All of the data below should be written out exactly.

# Collected data:

※

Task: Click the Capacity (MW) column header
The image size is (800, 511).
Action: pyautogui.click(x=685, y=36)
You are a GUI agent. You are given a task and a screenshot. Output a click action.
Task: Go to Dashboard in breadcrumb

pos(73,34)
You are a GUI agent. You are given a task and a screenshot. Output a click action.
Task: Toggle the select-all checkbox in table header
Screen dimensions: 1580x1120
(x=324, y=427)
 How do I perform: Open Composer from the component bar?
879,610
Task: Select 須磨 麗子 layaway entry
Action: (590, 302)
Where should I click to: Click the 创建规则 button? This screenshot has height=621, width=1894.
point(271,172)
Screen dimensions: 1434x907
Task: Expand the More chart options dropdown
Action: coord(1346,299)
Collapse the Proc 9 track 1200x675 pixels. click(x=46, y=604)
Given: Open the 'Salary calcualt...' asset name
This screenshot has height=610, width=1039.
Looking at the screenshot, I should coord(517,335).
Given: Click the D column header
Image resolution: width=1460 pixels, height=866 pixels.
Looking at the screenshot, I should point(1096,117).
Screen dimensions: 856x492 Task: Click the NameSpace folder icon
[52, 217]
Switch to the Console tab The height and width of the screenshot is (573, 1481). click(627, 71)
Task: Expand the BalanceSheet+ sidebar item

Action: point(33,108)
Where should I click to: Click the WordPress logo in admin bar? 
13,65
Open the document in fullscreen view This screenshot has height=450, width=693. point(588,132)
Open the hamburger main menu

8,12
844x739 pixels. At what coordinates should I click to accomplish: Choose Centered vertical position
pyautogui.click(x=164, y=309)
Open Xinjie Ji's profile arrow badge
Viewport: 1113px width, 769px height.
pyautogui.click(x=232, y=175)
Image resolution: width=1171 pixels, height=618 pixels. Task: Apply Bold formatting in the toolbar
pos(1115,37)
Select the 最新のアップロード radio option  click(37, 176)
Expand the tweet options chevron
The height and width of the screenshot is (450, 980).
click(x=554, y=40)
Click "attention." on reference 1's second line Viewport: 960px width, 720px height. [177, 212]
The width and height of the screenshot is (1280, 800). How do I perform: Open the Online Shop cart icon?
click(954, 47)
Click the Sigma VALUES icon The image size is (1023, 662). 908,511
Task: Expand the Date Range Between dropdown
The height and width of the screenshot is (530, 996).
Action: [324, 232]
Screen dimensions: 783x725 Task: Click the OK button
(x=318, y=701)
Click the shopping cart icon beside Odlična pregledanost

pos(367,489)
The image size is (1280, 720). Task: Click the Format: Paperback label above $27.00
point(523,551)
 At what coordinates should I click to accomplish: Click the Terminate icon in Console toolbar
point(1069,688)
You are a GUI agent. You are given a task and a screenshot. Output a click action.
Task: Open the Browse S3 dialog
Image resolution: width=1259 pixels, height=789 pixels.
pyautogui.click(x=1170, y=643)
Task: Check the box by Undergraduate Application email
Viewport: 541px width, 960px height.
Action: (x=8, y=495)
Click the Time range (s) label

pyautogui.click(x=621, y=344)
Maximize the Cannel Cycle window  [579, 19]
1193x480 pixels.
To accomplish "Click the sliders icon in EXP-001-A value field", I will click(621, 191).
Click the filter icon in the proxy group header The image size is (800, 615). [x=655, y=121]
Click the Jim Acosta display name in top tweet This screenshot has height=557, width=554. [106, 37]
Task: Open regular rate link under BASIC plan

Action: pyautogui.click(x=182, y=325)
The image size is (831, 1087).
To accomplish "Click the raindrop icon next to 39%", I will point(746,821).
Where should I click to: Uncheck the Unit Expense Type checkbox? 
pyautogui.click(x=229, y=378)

※

# WRITTEN SOLUTION:
Task: Click the Capacity (MW) column header
The image size is (800, 511).
Action: pyautogui.click(x=685, y=36)
You are a GUI agent. You are given a task and a screenshot. Output a click action.
Task: Go to Dashboard in breadcrumb

pos(73,34)
You are a GUI agent. You are given a task and a screenshot. Output a click action.
Task: Toggle the select-all checkbox in table header
Screen dimensions: 1580x1120
(x=324, y=427)
 How do I perform: Open Composer from the component bar?
879,610
Task: Select 須磨 麗子 layaway entry
Action: (590, 302)
Where should I click to: Click the 创建规则 button? This screenshot has height=621, width=1894.
point(271,172)
Screen dimensions: 1434x907
Task: Expand the More chart options dropdown
Action: coord(1346,299)
Collapse the Proc 9 track 1200x675 pixels. click(x=46, y=604)
Given: Open the 'Salary calcualt...' asset name
This screenshot has height=610, width=1039.
Looking at the screenshot, I should coord(517,335).
Given: Click the D column header
Image resolution: width=1460 pixels, height=866 pixels.
Looking at the screenshot, I should point(1096,117).
Screen dimensions: 856x492 Task: Click the NameSpace folder icon
[52, 217]
Switch to the Console tab The height and width of the screenshot is (573, 1481). click(627, 71)
Task: Expand the BalanceSheet+ sidebar item

Action: point(33,108)
Where should I click to: Click the WordPress logo in admin bar? 
13,65
Open the document in fullscreen view This screenshot has height=450, width=693. point(588,132)
Open the hamburger main menu

8,12
844x739 pixels. At what coordinates should I click to accomplish: Choose Centered vertical position
pyautogui.click(x=164, y=309)
Open Xinjie Ji's profile arrow badge
Viewport: 1113px width, 769px height.
pyautogui.click(x=232, y=175)
Image resolution: width=1171 pixels, height=618 pixels. Task: Apply Bold formatting in the toolbar
pos(1115,37)
Select the 最新のアップロード radio option  click(37, 176)
Expand the tweet options chevron
The height and width of the screenshot is (450, 980).
click(x=554, y=40)
Click "attention." on reference 1's second line Viewport: 960px width, 720px height. [177, 212]
The width and height of the screenshot is (1280, 800). How do I perform: Open the Online Shop cart icon?
click(954, 47)
Click the Sigma VALUES icon The image size is (1023, 662). 908,511
Task: Expand the Date Range Between dropdown
The height and width of the screenshot is (530, 996).
Action: [324, 232]
Screen dimensions: 783x725 Task: Click the OK button
(x=318, y=701)
Click the shopping cart icon beside Odlična pregledanost

pos(367,489)
The image size is (1280, 720). Task: Click the Format: Paperback label above $27.00
point(523,551)
 At what coordinates should I click to accomplish: Click the Terminate icon in Console toolbar
point(1069,688)
You are a GUI agent. You are given a task and a screenshot. Output a click action.
Task: Open the Browse S3 dialog
Image resolution: width=1259 pixels, height=789 pixels.
pyautogui.click(x=1170, y=643)
Task: Check the box by Undergraduate Application email
Viewport: 541px width, 960px height.
Action: (x=8, y=495)
Click the Time range (s) label

pyautogui.click(x=621, y=344)
Maximize the Cannel Cycle window  [579, 19]
1193x480 pixels.
To accomplish "Click the sliders icon in EXP-001-A value field", I will click(621, 191).
Click the filter icon in the proxy group header The image size is (800, 615). [x=655, y=121]
Click the Jim Acosta display name in top tweet This screenshot has height=557, width=554. [106, 37]
Task: Open regular rate link under BASIC plan

Action: pyautogui.click(x=182, y=325)
The image size is (831, 1087).
To accomplish "Click the raindrop icon next to 39%", I will point(746,821).
Where should I click to: Uncheck the Unit Expense Type checkbox? 
pyautogui.click(x=229, y=378)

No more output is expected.